4 comments: ( or Leave a comment )
I loved the first two stanzas of this. At first I thought I was reading some piece from Shakespeare's Othello that I didn't remember -- maybe just my own poetic incompetence, but still, high praise. At the same time, the opening reminded me of Yeats -- Turning and turning in a widening gyre..." (something like that).
But with " Virgin and ape, maid and malevolent Moor,..." I think Walcott starts to go wrong. Both the virgin and ape trope and the "maid and malevolent Moor" alliteration are just a bit tone-deaf, a bit over the top.

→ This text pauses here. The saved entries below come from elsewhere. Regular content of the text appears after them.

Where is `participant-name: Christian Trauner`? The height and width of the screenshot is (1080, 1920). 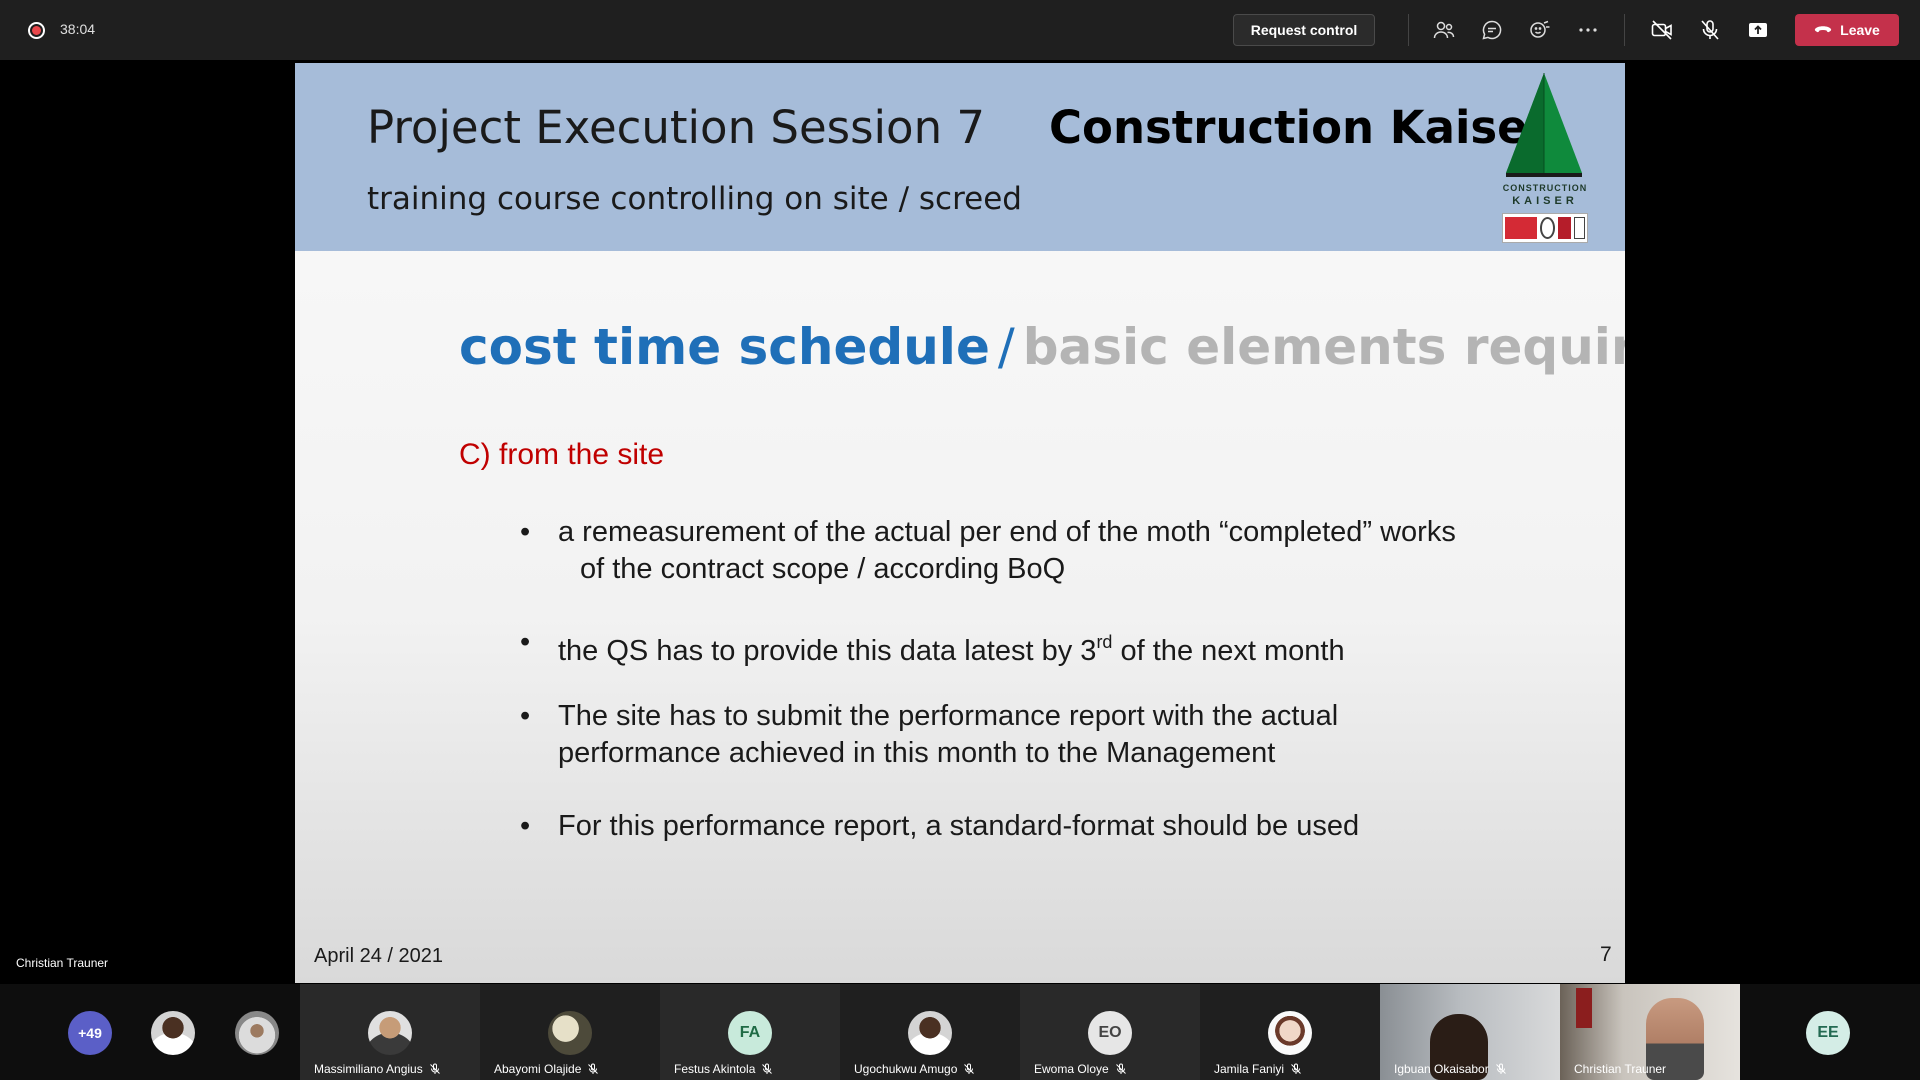 participant-name: Christian Trauner is located at coordinates (1620, 1069).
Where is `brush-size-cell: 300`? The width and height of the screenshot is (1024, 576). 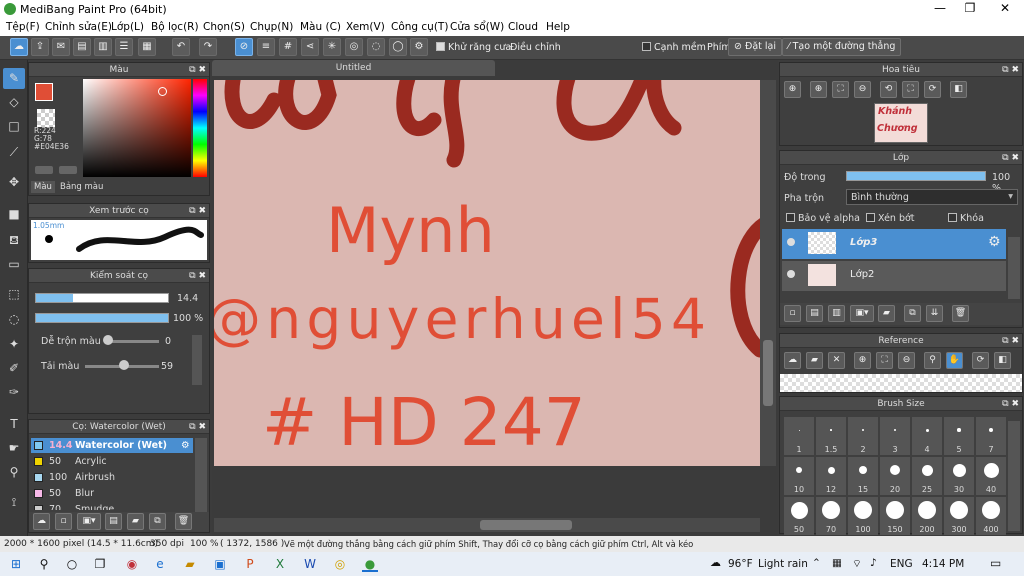
brush-size-cell: 300 is located at coordinates (959, 516).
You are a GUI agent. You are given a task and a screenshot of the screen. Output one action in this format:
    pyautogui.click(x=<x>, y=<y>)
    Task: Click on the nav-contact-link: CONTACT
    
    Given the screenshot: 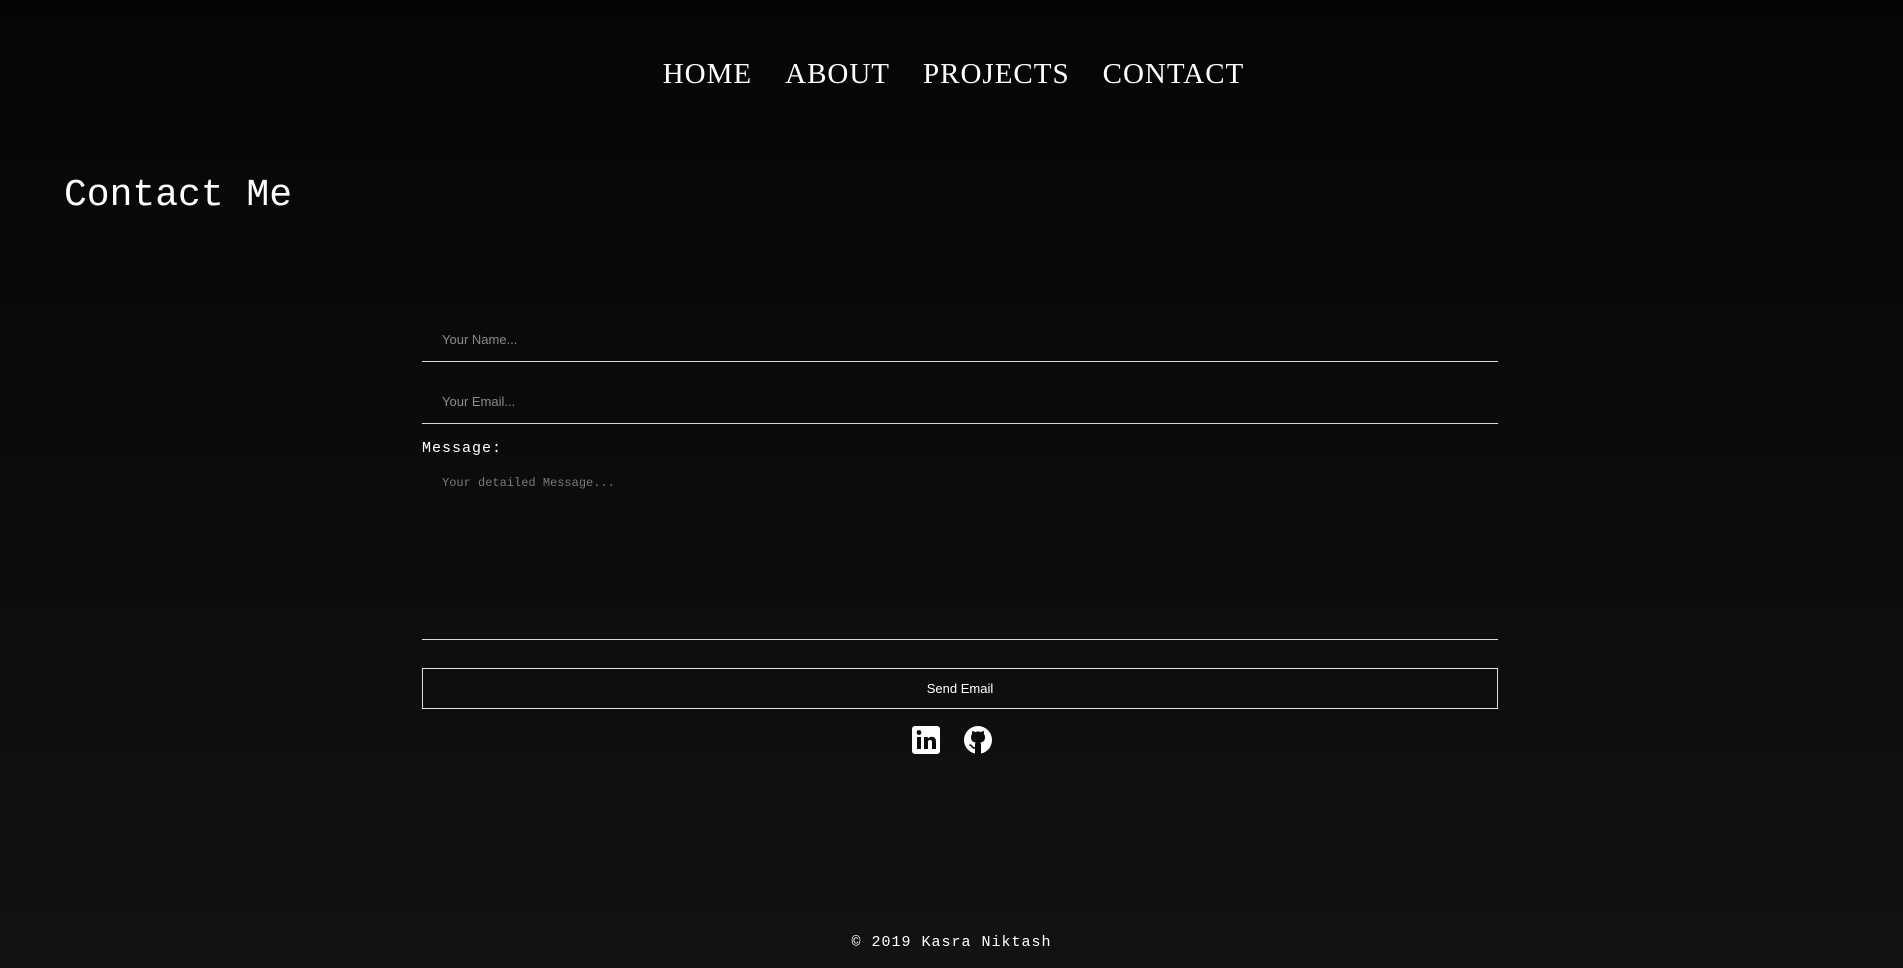 What is the action you would take?
    pyautogui.click(x=1174, y=74)
    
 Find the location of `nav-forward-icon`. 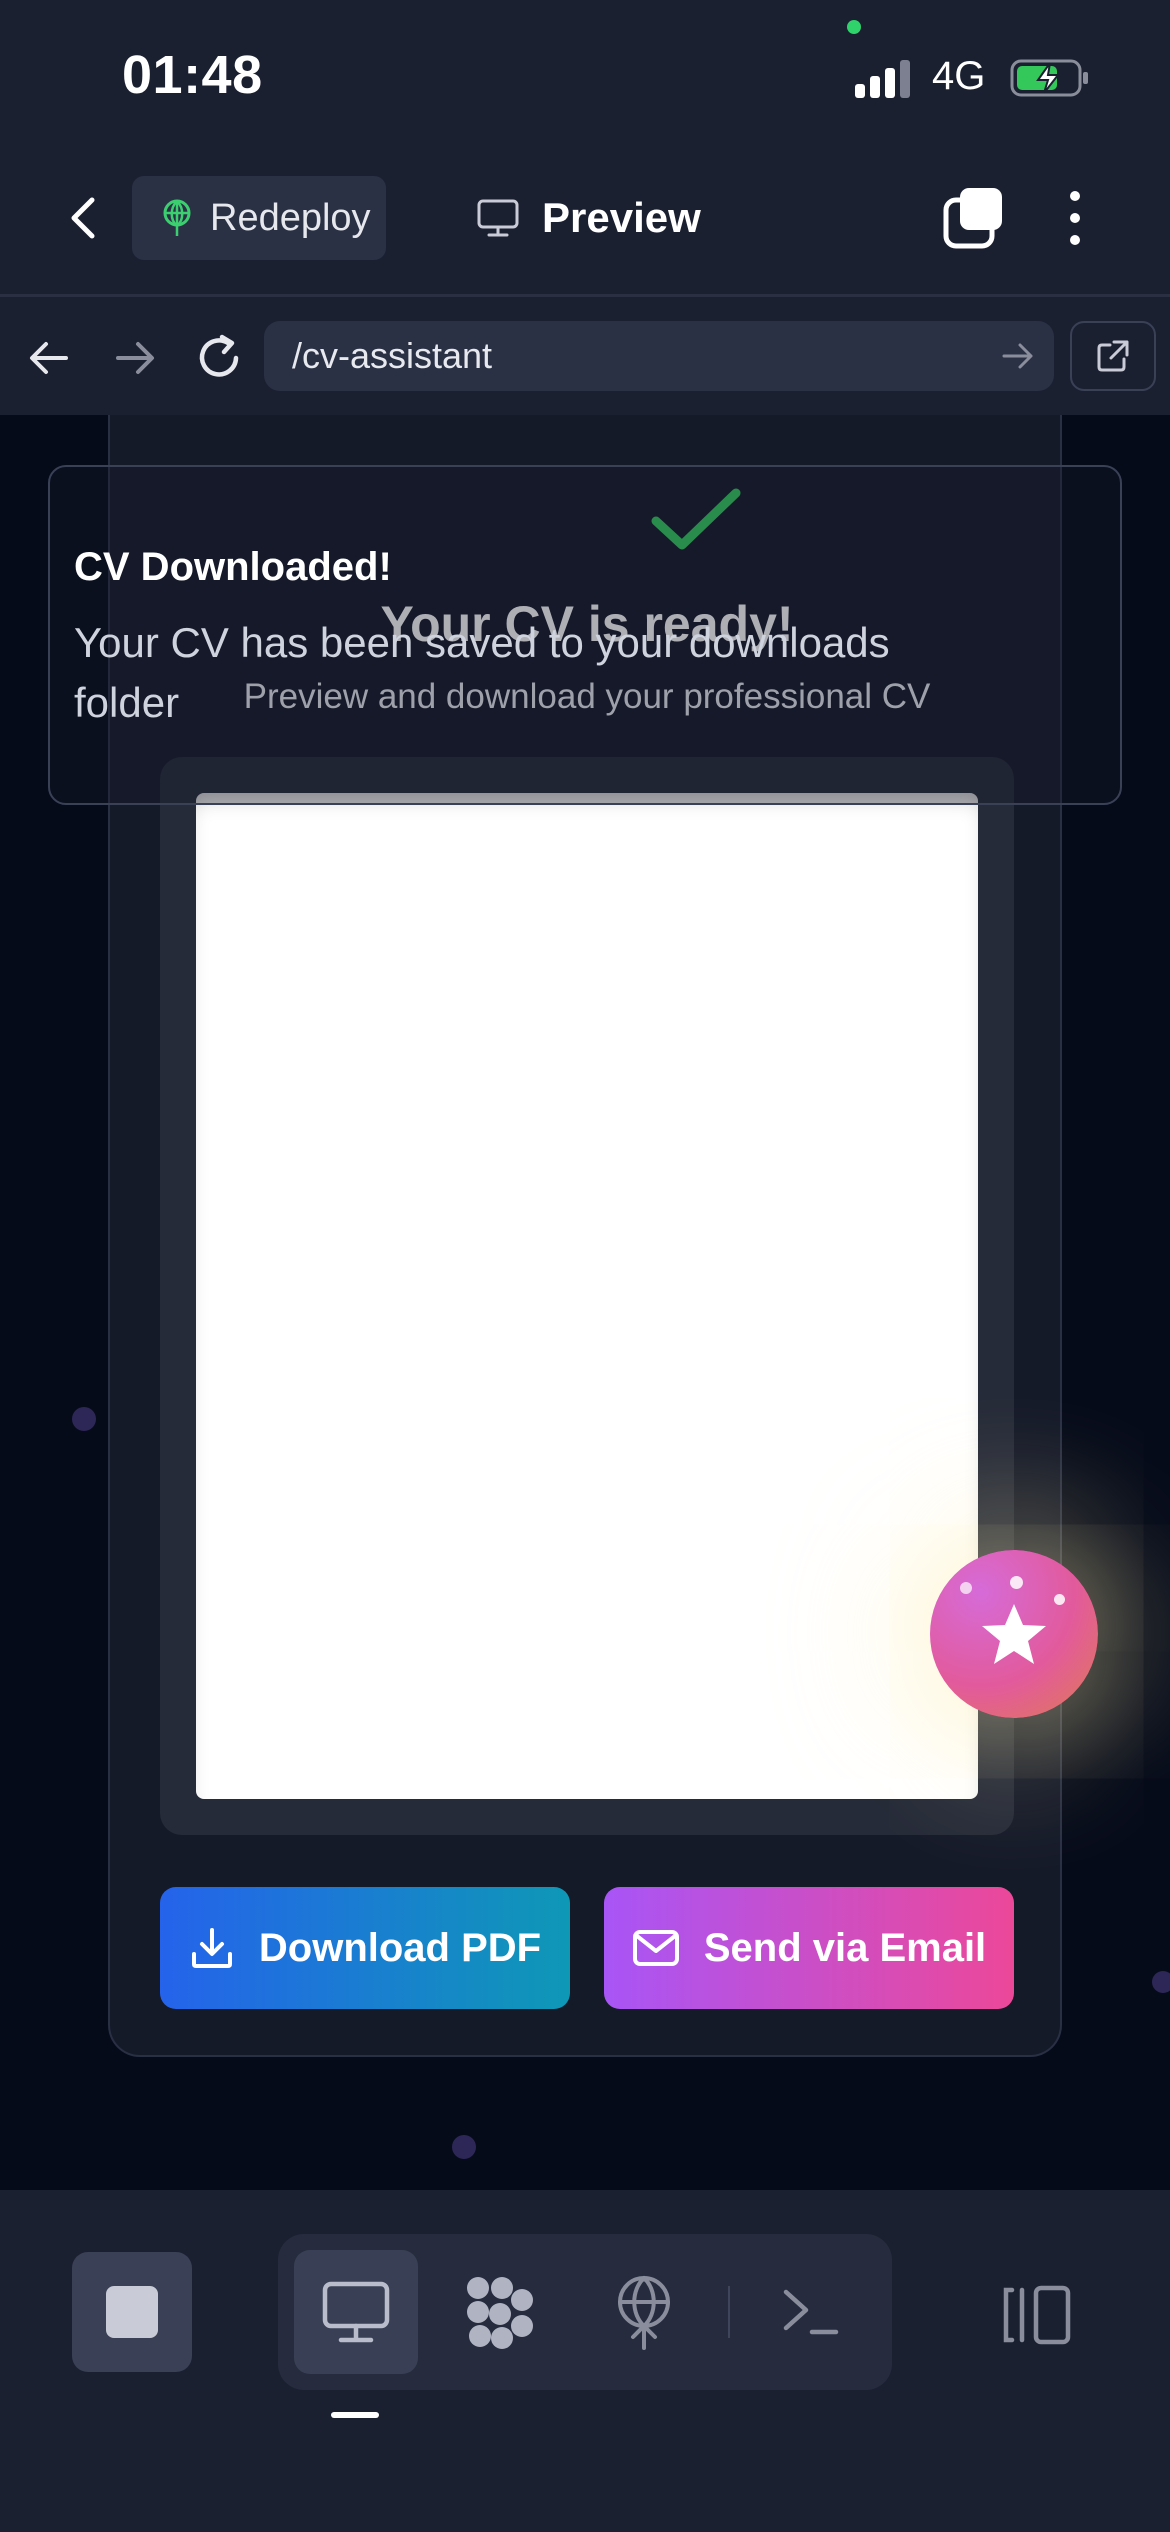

Likewise, I think the extended moon metaphore, beginning with " And so he barbarously arraigns the moon ..." works less and less well. In the earlier sections, the sun, moon, earth, and firmament metaphores work well partly because they are fluid, played loosely. But beginning here, it takes on the character of a schoolbook simile: she is like the moon. Just like the moon she does this and that, bla bla bla. It's strained and faintly embarrasing.
Still, the thing is shot through with pretty phrases and imagery. Also, I kind of like the title, even though it doesn't fit at all (Monkeys? Or is Othello the goat and Desdemona the monkey? And why plural?)
Matt
Act IV--Othello, after striking Desdemona in a jealous fit, in front of newly arrrived officers from Venice, bids them to dine with him that night, and concludes "Welcome to Cyrpus--goats and monkeys!"
Interesting blog, this is a good poem for me to collect in my drawer. I didn't have any poem about monkeys, if there any other you have stocked let me know and give it to me.